▶ **ACTION ITEM**
Please set the lines down again exactly, from the top of the entries through the line that contains "Latest Articles (1370, 168)".

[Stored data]
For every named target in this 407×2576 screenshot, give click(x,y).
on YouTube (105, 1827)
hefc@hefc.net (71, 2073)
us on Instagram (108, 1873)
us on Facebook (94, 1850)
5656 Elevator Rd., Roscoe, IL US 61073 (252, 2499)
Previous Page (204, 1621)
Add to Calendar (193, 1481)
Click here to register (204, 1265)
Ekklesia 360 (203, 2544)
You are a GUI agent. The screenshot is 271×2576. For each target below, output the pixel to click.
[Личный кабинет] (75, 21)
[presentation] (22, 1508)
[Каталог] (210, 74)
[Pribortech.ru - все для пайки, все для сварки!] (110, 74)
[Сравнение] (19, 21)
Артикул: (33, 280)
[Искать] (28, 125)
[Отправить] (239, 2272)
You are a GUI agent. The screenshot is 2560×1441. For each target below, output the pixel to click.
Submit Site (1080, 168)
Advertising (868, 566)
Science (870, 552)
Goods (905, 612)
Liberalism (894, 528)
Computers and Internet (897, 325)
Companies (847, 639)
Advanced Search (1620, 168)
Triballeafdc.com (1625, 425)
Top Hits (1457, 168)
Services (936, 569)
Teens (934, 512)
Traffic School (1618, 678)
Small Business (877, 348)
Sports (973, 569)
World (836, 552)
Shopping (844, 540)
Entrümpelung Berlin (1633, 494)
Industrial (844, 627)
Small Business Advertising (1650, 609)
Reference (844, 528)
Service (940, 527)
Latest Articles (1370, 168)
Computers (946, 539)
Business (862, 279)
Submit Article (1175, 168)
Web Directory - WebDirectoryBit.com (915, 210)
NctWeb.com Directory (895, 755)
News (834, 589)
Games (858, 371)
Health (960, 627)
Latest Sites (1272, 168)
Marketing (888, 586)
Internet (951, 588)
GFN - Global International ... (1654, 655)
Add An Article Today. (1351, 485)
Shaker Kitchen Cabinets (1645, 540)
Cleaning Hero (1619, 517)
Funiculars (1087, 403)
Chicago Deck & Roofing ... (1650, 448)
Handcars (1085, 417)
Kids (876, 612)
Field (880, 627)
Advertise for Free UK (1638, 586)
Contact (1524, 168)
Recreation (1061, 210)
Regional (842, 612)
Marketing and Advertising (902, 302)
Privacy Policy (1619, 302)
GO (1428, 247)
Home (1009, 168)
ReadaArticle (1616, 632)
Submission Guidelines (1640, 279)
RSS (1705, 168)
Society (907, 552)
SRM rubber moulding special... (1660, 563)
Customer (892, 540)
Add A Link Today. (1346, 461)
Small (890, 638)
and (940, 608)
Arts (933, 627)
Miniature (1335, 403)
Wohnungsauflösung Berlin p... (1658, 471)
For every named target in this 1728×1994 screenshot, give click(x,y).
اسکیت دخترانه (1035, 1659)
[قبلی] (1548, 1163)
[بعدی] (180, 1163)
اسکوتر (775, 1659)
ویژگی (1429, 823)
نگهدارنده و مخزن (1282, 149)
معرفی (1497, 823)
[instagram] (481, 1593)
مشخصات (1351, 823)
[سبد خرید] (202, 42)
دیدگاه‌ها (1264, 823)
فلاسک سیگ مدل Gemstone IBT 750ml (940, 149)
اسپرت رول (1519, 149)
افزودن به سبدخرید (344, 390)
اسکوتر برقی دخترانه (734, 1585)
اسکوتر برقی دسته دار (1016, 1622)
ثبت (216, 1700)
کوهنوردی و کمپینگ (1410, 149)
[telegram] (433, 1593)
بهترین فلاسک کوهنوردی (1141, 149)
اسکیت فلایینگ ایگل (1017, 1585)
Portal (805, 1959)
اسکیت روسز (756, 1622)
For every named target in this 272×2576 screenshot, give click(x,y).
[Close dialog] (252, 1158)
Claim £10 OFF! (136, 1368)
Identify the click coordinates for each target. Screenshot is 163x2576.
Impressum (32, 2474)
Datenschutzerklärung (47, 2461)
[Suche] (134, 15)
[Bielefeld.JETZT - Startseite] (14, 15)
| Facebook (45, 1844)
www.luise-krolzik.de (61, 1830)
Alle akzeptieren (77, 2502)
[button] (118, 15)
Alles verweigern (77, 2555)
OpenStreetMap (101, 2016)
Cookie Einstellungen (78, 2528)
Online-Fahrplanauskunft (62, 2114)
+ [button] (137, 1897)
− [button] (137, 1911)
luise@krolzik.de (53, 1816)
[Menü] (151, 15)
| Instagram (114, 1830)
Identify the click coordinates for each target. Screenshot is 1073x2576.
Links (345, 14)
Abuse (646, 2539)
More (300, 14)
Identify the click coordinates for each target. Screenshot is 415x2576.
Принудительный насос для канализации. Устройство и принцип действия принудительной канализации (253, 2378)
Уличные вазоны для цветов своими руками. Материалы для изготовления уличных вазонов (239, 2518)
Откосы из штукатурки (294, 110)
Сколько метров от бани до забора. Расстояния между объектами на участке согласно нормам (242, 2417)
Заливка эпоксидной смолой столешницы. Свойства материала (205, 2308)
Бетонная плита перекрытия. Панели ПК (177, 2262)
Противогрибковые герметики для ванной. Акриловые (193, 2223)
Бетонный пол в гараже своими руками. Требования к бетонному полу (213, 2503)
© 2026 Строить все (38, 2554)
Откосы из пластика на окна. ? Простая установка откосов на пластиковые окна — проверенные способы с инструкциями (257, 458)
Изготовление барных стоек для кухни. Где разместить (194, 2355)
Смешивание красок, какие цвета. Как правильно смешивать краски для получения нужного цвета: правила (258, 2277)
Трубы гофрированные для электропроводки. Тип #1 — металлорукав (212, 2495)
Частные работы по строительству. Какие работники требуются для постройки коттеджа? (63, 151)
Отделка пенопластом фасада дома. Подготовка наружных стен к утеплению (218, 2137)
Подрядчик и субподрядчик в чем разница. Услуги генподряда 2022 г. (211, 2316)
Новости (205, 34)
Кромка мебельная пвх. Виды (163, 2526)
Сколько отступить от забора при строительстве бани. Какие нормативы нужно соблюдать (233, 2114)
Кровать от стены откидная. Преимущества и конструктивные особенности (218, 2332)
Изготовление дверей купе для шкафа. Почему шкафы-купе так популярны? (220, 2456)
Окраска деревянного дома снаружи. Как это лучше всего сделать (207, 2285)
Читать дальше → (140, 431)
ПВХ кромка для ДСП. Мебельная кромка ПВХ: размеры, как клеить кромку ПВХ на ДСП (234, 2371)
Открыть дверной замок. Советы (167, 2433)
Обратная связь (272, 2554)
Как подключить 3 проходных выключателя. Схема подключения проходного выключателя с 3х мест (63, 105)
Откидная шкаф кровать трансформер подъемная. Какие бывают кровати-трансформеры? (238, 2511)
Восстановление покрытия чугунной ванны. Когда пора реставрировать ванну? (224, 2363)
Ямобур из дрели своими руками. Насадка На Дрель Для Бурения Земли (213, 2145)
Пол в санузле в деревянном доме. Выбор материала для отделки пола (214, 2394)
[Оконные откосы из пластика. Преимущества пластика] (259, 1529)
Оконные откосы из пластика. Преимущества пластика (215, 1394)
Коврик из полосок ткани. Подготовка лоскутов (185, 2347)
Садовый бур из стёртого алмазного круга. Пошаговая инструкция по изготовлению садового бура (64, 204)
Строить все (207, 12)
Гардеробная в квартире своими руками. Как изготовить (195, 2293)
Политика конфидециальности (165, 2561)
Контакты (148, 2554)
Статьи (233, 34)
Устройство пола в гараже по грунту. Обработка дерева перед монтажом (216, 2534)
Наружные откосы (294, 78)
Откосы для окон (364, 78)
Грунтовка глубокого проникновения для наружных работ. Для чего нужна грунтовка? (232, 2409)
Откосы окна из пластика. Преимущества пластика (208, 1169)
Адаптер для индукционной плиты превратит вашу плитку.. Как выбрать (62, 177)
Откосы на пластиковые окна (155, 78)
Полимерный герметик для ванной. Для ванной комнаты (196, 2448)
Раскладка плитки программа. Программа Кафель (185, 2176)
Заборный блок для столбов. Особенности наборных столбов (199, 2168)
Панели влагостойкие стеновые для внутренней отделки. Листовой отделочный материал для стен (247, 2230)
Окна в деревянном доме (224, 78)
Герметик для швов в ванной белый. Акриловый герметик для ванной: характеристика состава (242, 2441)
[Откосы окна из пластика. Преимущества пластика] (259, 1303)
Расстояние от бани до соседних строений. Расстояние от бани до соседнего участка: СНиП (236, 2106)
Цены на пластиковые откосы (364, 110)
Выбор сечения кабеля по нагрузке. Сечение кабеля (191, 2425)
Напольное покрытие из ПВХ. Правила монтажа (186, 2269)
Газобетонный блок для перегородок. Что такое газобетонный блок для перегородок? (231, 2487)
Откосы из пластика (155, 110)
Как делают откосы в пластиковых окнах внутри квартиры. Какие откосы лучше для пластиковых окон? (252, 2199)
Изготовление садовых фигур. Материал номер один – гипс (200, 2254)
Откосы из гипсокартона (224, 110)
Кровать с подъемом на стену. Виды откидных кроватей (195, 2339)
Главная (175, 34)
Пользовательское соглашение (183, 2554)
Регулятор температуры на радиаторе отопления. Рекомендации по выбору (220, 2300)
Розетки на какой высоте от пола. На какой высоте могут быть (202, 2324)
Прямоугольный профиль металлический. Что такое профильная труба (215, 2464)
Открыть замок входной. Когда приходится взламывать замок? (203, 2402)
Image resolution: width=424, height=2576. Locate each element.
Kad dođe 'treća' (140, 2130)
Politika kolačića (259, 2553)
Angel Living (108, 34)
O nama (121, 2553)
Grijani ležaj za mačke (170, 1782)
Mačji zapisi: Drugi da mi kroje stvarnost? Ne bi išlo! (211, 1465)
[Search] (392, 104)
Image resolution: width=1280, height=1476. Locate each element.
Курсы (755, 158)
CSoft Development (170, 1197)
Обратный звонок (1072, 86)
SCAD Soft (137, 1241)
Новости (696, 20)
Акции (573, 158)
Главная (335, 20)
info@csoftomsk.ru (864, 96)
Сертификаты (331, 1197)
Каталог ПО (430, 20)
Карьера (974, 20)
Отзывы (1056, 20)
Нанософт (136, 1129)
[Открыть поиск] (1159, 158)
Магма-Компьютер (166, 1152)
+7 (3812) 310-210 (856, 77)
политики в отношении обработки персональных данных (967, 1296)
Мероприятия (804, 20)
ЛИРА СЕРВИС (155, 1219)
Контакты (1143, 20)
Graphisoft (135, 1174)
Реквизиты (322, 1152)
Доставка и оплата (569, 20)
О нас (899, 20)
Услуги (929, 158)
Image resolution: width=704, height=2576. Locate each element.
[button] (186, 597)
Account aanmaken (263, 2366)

▶ **ANSWER BOX**
For every named target in this 407×2576 screenshot, give click(x,y).
on YouTube (105, 1827)
hefc@hefc.net (71, 2073)
us on Instagram (108, 1873)
us on Facebook (94, 1850)
5656 Elevator Rd., Roscoe, IL US 61073 (252, 2499)
Previous Page (204, 1621)
Add to Calendar (193, 1481)
Click here to register (204, 1265)
Ekklesia 360 (203, 2544)
You are a GUI agent. The screenshot is 271×2576. For each target below, output the pixel to click.
[Личный кабинет] (75, 21)
[presentation] (22, 1508)
[Каталог] (210, 74)
[Pribortech.ru - все для пайки, все для сварки!] (110, 74)
[Сравнение] (19, 21)
Артикул: (33, 280)
[Искать] (28, 125)
[Отправить] (239, 2272)
You are a GUI agent. The screenshot is 2560×1441. For each target below, output the pixel to click.
Submit Site (1080, 168)
Advertising (868, 566)
Science (870, 552)
Goods (905, 612)
Liberalism (894, 528)
Computers and Internet (897, 325)
Companies (847, 639)
Advanced Search (1620, 168)
Triballeafdc.com (1625, 425)
Top Hits (1457, 168)
Services (936, 569)
Teens (934, 512)
Traffic School (1618, 678)
Small Business (877, 348)
Sports (973, 569)
World (836, 552)
Shopping (844, 540)
Entrümpelung Berlin (1633, 494)
Industrial (844, 627)
Small Business Advertising (1650, 609)
Reference (844, 528)
Service (940, 527)
Latest Articles (1370, 168)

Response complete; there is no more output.